Bref, le Show DREE est mort (et les cendres de la DREE ont été dispersées), mais la « Présentation Annuelle de la Politique de Crédit » fluctuat nec mergitur, et, sur un malentendu, ça pourrait finir par aider des exportateurs, les parts de marché, la croissance, l’emploi, tout ça qui ne va pas pour le mieux en France dans le plus facile des mondes.

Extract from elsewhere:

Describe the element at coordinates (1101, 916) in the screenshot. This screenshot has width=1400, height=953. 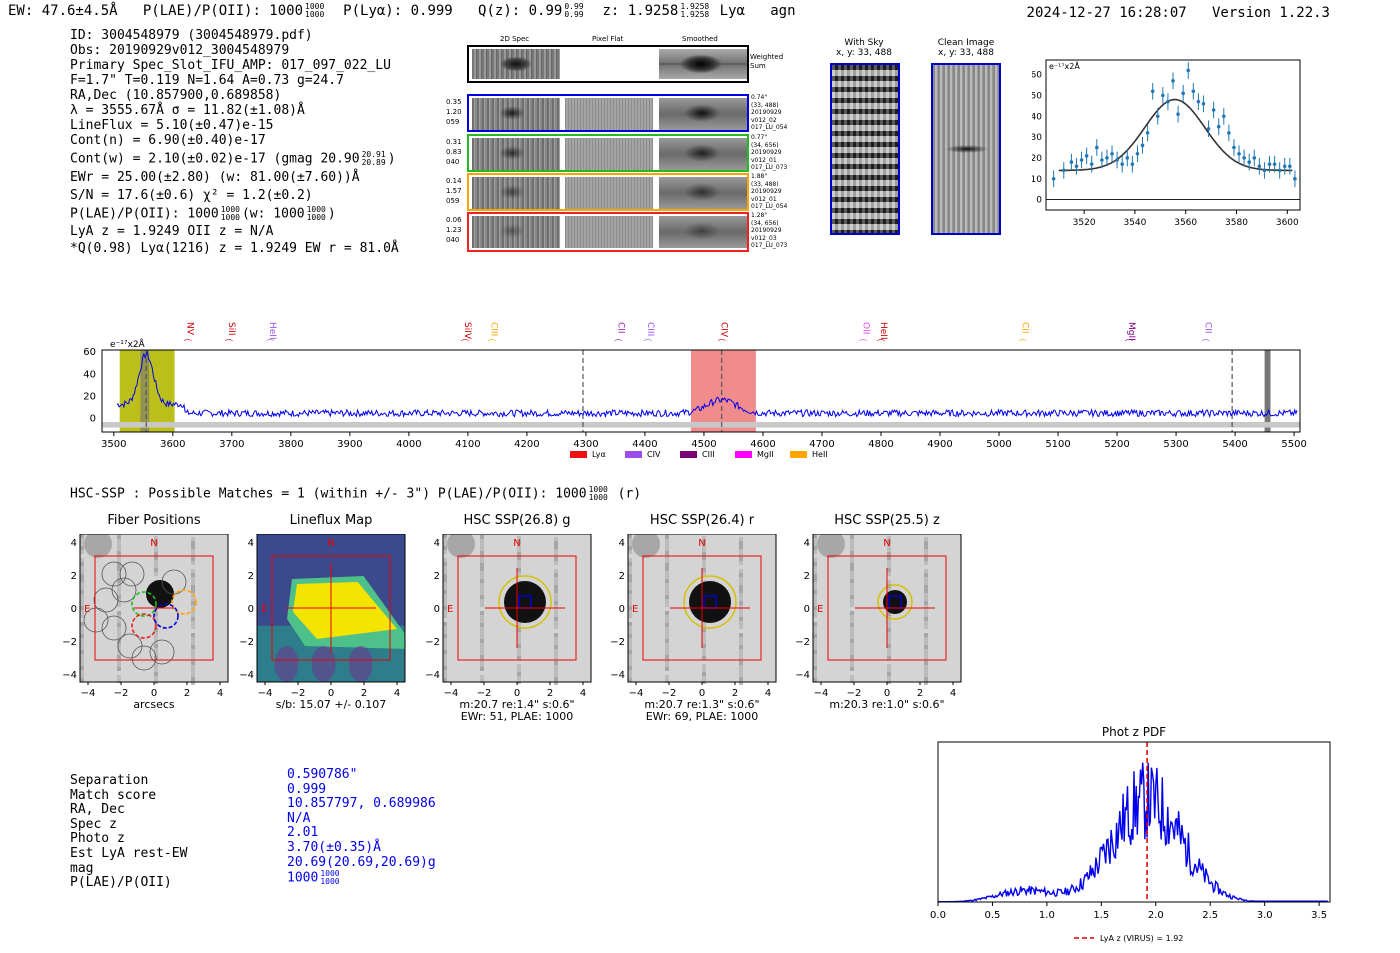
I see `pdf-x-tick: 1.5` at that location.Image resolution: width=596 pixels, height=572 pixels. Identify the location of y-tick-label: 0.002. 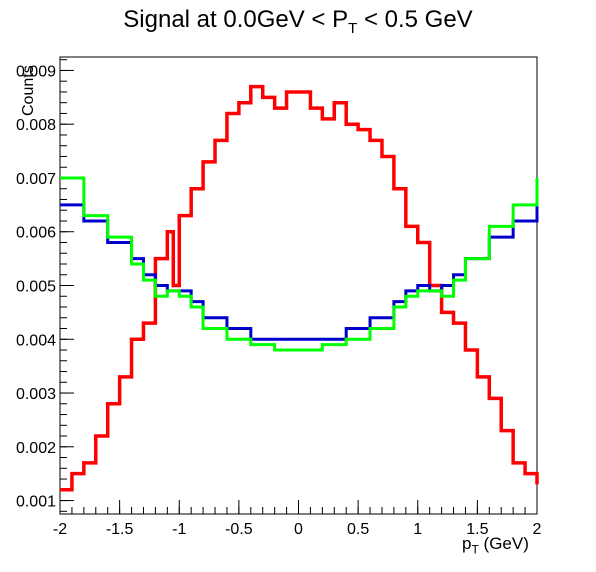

Le dossier de Bercy, incluant les powerpoint et le discours de Sapin (ceux de Macron, qui fait au demeurant un bon job, et Fekl, qui avait la veille tenté d’exister en annonçant le lancement d’un x-ième portail de l’export pour étudiants en stage et stagiaires en cours du soir, doivent sûrement être quelque part, mais leurs conseillers en com’ doivent être plus copains avec les blogeurs de l’Obs et les twittos du numéricosme qu’avec le service de presse de Bercy) est en ligne (pour rappel, la conf a été retransmise en direct, on peut dire ce qu’on veut des Bercyens, notamment qu’ils choisissent leurs hashtag Twitter comme s’ils voulaient être certains que personne ne les utilise, genre #BercyFinacementsExport, mais ce sont des pros, pas seulement de la finance publique, et d’ailleurs peut-être plus d’autres choses que les finances publiques, à en croire les déficits …) sur :

http://www.economie.gouv.fr/bercy-financements-export-2016

Bref-bis, bravo @ les gens de Bercy, bon boulot, même si inciter les entrepreneurs à réussir à l’international en France de maintenant, c’est un peu comme encourager les Rasta-Rockets à représenter la Jamaïque aux Jeux Olympiques d’hiver avec des fers aux pieds …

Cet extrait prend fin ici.